The Kuwaiti-born Sheikh Mohammed is being held in Guantanamo Bay and was subjected to repeated water-boarding, a now banned interrogation technique that simulates drowning, after his 2003 arrest in Pakistan.

He told a military tribunal in 2008 that he did not “want to waste time” and would plead guilty to the terror charges.

The United States is just weeks away from a landmark decision on whether to try Sheikh Mohammed and his four alleged co-conspirators in a civilian federal court or in a military tribunal.

The Obama administration had announced it would put them on trial at a courthouse in New York, just steps from where the World Trade Center that collapsed in the 2001 attacks had stood.

But the plans have met a backlash from Republican lawmakers who introduced legislation to require a military trial, throwing a challenge to Obama months ahead of mid-term elections in November.

Obama made bringing Sheikh Mohammed to a civilian trial a centrepiece of a broader plan to end what he saw as serious abuses of law in the time of Bush and his powerful vice president Dick Cheney.
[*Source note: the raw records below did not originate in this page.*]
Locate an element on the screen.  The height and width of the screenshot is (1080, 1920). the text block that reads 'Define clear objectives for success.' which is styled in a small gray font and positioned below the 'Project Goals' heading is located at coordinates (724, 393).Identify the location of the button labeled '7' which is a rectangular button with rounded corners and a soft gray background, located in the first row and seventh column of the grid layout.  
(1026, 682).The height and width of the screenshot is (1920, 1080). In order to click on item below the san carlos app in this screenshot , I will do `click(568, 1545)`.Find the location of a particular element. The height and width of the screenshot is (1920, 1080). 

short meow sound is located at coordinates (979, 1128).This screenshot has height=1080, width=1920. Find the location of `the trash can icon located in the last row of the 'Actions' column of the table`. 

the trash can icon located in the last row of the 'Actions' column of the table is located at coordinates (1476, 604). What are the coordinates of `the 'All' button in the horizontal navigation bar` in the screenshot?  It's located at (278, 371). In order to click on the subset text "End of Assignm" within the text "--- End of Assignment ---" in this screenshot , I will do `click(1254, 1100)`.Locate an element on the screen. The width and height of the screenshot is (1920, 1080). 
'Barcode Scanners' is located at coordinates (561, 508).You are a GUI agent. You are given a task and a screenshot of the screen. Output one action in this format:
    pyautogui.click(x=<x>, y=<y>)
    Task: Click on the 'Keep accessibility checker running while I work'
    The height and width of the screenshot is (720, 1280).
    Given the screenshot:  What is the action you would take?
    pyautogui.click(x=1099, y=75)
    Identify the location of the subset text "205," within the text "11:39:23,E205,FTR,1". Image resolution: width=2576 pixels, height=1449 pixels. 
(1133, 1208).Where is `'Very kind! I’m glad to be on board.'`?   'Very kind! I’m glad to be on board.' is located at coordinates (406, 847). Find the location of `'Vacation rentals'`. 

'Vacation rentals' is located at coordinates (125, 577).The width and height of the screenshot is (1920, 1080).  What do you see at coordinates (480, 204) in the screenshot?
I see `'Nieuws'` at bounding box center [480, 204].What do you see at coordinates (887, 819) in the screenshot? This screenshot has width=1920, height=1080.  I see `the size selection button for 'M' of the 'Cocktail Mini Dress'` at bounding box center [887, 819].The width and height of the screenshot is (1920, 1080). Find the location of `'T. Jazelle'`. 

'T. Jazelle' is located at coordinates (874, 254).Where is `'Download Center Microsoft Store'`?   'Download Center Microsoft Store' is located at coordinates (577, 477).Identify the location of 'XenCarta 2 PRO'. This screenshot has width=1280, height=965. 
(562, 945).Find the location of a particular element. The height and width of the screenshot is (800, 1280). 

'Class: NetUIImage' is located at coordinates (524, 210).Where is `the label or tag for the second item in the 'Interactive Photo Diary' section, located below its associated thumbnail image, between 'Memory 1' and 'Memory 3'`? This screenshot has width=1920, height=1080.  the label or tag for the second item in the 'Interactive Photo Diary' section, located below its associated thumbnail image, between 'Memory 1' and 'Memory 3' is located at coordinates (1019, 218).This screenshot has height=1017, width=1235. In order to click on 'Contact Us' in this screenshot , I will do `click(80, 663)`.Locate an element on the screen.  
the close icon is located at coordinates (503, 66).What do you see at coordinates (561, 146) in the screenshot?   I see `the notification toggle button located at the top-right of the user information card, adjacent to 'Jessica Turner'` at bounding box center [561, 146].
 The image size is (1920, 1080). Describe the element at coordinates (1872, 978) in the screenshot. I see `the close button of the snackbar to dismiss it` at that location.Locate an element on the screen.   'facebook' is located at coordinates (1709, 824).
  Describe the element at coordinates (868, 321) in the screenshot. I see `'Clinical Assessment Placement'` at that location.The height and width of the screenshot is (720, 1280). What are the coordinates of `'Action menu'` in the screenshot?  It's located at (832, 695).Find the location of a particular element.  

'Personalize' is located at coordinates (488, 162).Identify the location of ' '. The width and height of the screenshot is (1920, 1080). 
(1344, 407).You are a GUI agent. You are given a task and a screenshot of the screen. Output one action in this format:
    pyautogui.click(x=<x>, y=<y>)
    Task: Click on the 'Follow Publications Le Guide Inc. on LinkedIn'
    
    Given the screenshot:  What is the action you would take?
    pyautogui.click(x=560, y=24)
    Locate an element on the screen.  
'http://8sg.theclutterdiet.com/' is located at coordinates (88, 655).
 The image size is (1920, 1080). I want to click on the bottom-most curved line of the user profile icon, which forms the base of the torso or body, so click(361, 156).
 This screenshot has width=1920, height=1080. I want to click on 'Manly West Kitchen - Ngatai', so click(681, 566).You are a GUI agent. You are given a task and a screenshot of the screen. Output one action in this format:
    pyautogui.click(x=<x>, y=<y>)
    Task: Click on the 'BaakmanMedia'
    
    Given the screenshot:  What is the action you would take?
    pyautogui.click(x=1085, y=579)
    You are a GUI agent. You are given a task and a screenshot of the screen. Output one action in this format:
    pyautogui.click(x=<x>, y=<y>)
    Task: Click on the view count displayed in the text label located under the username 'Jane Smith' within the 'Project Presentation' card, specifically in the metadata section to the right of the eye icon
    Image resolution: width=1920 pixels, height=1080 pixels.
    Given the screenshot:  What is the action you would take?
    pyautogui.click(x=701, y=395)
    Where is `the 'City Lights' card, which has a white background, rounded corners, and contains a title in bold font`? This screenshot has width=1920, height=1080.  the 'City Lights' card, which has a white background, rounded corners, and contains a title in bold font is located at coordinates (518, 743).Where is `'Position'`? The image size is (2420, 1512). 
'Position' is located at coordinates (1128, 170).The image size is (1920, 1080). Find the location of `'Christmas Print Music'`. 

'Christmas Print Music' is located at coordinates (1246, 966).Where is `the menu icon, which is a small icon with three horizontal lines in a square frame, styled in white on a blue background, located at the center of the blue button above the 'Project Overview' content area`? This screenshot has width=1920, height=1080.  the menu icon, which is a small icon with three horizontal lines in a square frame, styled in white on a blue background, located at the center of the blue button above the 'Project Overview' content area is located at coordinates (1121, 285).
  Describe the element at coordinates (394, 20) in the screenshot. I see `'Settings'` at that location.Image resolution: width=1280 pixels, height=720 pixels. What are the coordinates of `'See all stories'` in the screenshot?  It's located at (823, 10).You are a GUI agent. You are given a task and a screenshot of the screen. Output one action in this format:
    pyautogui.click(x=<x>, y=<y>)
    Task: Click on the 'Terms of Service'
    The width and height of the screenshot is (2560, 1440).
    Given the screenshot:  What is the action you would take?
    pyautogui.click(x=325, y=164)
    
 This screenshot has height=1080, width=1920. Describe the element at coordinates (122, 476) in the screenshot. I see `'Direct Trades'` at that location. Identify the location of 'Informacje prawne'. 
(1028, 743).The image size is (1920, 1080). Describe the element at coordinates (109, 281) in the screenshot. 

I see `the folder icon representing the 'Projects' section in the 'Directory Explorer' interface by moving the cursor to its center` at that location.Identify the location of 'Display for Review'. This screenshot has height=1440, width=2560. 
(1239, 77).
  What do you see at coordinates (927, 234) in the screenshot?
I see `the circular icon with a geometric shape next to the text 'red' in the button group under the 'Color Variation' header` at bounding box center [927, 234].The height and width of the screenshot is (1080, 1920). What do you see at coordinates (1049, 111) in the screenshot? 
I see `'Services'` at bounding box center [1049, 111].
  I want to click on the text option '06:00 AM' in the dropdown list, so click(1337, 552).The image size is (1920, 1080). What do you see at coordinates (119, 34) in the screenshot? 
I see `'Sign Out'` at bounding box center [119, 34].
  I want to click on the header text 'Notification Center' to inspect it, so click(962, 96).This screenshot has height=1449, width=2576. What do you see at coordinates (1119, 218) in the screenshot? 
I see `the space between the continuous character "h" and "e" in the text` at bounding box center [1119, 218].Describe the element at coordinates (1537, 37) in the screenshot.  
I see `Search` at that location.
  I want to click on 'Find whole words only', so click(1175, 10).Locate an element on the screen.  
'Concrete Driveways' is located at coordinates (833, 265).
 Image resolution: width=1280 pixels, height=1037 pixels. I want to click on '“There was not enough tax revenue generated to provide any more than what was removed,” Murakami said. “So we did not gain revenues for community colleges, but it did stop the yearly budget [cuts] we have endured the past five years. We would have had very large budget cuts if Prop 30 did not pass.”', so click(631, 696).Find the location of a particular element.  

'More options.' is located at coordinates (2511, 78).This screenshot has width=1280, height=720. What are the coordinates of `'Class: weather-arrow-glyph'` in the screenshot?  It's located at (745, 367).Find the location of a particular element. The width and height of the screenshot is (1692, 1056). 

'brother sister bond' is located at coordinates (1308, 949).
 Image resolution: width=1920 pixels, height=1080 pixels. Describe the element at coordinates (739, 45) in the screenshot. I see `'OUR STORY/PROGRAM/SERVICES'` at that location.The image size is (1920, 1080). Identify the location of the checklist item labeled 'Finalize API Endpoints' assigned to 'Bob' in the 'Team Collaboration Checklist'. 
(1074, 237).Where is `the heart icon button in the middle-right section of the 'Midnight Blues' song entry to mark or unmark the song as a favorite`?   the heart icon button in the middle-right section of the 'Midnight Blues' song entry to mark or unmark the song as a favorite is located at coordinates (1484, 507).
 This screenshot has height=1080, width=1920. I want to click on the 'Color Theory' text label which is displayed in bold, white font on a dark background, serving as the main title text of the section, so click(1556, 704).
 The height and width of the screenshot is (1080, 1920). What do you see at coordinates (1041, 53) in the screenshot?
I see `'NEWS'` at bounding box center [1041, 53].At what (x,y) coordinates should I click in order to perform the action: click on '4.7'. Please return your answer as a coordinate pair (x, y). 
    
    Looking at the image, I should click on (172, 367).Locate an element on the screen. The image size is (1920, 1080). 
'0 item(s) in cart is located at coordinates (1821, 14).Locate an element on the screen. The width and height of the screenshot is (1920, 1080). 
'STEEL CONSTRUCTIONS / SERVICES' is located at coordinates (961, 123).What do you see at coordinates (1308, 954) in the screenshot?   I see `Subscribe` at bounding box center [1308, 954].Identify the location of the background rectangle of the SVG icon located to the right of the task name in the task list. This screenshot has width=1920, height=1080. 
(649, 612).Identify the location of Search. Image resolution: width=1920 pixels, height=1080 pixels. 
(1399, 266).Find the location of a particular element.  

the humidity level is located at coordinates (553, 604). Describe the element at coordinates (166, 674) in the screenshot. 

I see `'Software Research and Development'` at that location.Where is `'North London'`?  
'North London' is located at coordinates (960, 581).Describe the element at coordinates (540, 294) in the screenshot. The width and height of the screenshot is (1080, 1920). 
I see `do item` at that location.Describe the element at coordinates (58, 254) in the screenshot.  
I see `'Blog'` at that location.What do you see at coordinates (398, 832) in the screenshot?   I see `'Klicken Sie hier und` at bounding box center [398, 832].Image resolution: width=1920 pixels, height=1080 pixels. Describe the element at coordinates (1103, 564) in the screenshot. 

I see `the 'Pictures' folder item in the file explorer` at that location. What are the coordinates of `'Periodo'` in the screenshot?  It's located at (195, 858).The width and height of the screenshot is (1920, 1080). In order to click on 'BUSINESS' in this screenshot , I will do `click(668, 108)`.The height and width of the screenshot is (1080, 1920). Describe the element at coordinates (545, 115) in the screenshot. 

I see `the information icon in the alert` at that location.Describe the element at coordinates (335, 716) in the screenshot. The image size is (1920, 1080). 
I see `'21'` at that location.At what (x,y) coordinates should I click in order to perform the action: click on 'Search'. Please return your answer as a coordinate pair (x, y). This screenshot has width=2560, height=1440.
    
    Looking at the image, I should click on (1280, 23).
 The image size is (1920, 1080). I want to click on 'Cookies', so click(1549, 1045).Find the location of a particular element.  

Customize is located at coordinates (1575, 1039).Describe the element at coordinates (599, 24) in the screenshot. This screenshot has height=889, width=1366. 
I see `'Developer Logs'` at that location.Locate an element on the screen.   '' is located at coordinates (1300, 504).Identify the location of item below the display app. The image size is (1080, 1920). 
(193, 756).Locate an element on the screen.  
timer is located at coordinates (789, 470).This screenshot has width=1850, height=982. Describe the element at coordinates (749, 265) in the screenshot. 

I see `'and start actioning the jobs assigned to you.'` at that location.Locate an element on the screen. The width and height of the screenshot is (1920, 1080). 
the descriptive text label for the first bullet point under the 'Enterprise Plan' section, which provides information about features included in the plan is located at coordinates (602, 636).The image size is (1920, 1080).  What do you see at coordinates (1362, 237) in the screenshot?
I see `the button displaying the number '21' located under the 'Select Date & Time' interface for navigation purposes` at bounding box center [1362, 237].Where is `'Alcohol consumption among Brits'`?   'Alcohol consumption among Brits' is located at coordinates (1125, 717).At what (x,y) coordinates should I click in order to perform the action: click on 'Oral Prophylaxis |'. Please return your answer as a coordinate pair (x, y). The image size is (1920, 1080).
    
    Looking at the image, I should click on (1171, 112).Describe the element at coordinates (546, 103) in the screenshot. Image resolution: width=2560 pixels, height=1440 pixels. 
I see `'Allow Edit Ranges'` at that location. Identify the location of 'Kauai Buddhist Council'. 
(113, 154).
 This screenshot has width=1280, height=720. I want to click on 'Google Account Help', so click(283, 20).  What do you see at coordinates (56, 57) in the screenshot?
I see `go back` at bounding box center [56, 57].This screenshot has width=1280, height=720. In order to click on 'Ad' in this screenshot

Bin Laden’s latest statement was his first since he issued two in January, one of them claiming responsibility for the botched Christmas Day bombing of a US airliner and vowing further strikes on American targets.

Bin Laden also referred to US support for Israel in the January message.

“God willing, our attacks against you will continue as long as you maintain your support to Israel,” he said.

“America should not dream of security until we enjoy it as a reality in Palestine,” added the Saudi-born militant who has a 50-million-dollar bounty on his head.

In the other tape released in January, bin Laden blamed major industrial nations for climate change, a statement the US State Department said showed that the Al Qaeda chief was struggling to stay relevant.